Idaho’s quail boom isn’t over.
Last year’s record numbers of Valley quail in southwestern Idaho were so impressive, the state’s Fish and Game Commission voted in December to extend the season into January for the first time.
Hunters bagged about 200,000 quail last season, nearly double the number hunters took five years ago.
The quail boom apparently has continued this year.
“There’s an interest in quail that Idaho’s never had before,” said Tom Hemker, Idaho Fish and Game Department upland bird manager in Boise.
Quail cannot be hunted in Idaho north of the Lewiston area. But tight-holding birds should warm a lot of shotgun barrels from the Clearwater Region south.
A hunter from Eastern Washington or North Idaho normally has few reasons to travel to southwestern Idaho. This year, however, quail could be a cause.
The southern part of the state had moist weather without the bitter cold last winter. Several mild winters have been a boon to quail.
Virtually any cover near a stream or water source is likely to have quail in a swath of prime hunting country from Burley to Weiser, Hemker said.
Although quail are profuse near private agriculture areas, they’re also plentiful on the vast spread of land managed by the U.S. Bureau of Land Management. Anglers with boats can work Snake River islands.

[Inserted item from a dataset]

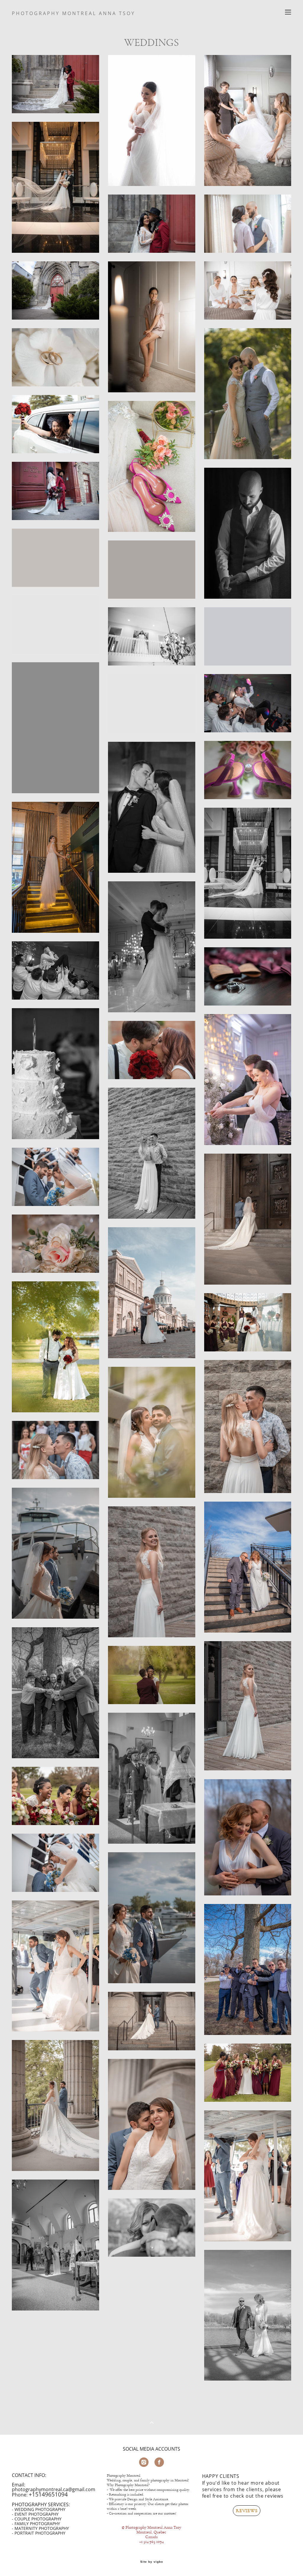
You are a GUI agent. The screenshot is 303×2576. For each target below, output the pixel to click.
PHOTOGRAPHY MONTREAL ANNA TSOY (73, 13)
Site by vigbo (151, 2561)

Jim Unsworth, an upland bird hunter and state big-game biologist in Nampa, had bright insight for hunters heading out for the Sept. 20 opening of Idaho’s quail season.

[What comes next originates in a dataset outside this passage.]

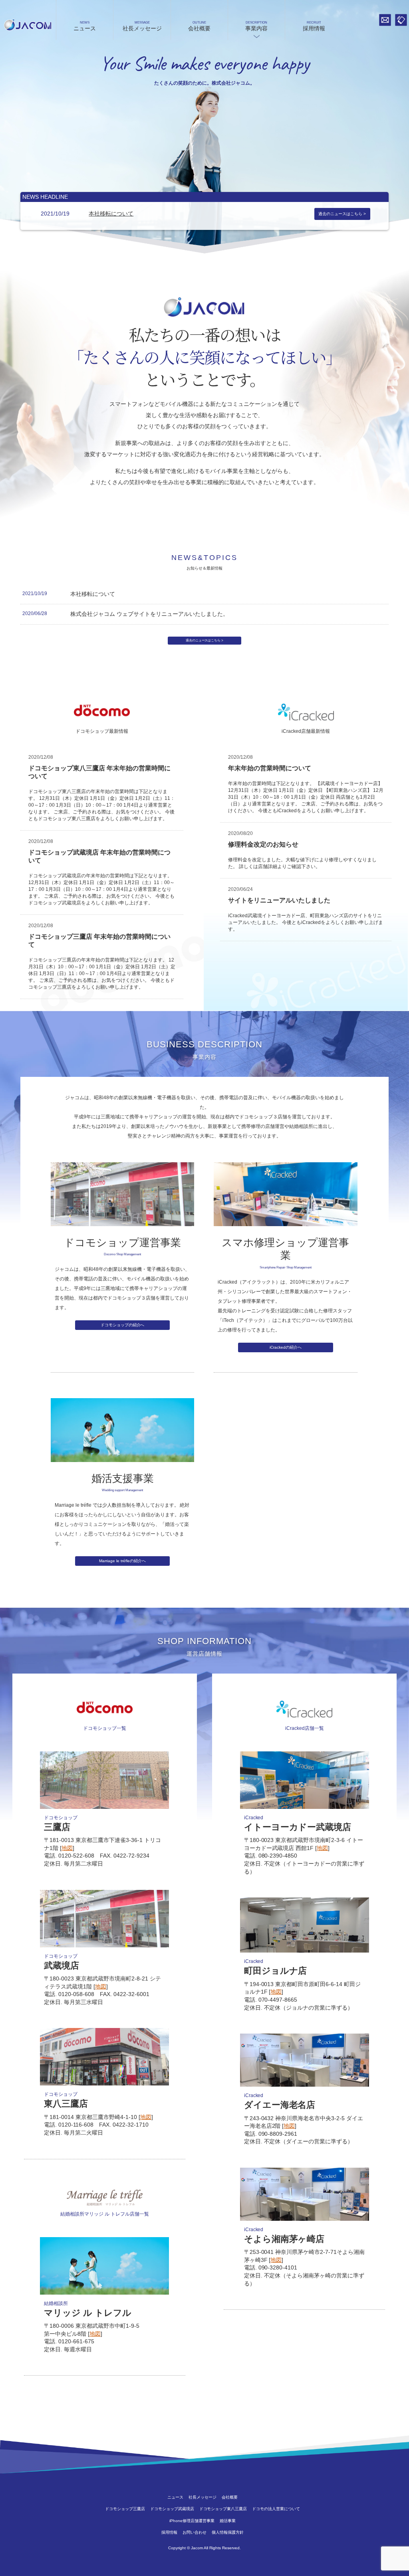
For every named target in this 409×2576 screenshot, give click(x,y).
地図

“When I was doing spring deer surveys, I couldn’t help but notice there were quail all over, in town, in the country, in habitat where you wouldn’t normally find quail,” he said.
The Fish and Game Commission has said it would consider another possible January extension of the quail seasons during its Dec. 4-5 meeting in Boise.
The criteria for the extension would include weather and population levels.